# WHAT THE EXERCISE ASKS:
The required answer is an exact copy of the records below, without pictures.

═══ GIVEN INFORMATION ═══

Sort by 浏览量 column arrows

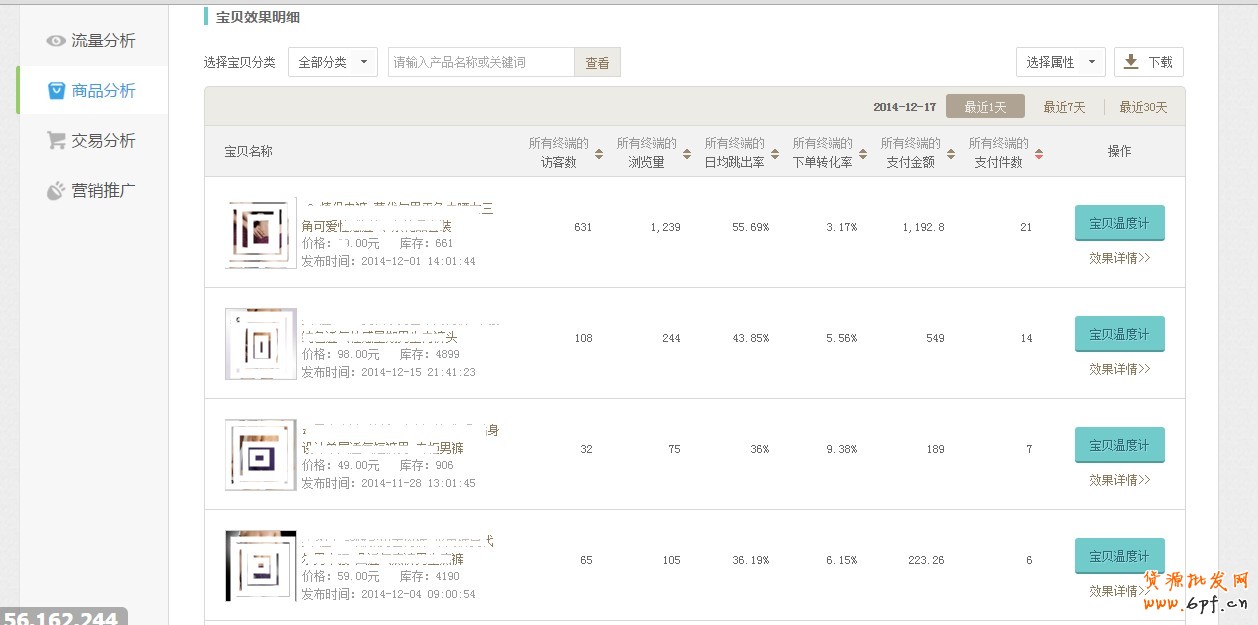(x=687, y=154)
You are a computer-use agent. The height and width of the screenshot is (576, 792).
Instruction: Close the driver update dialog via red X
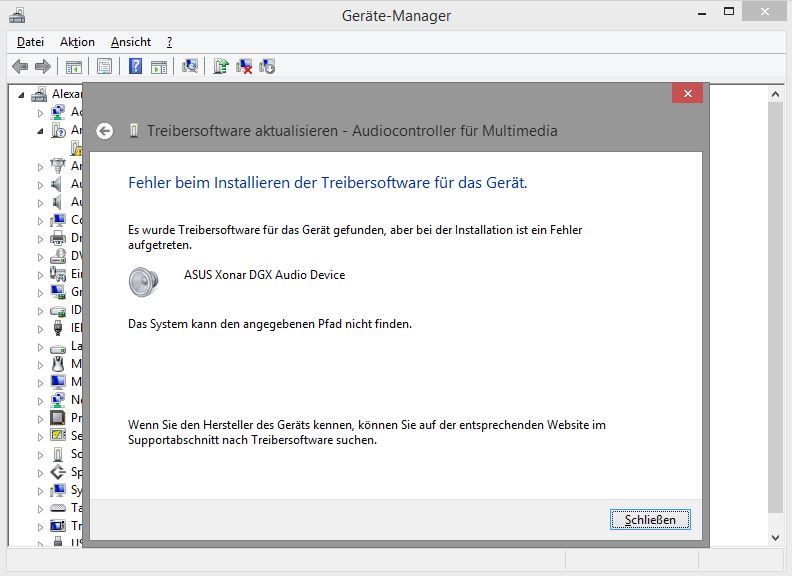687,93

═══

# OUTPUT FOR THIS EXERCISE:
Sort by 浏览量 column arrows

(x=687, y=154)
You are a computer-use agent. The height and width of the screenshot is (576, 792).
Instruction: Close the driver update dialog via red X
687,93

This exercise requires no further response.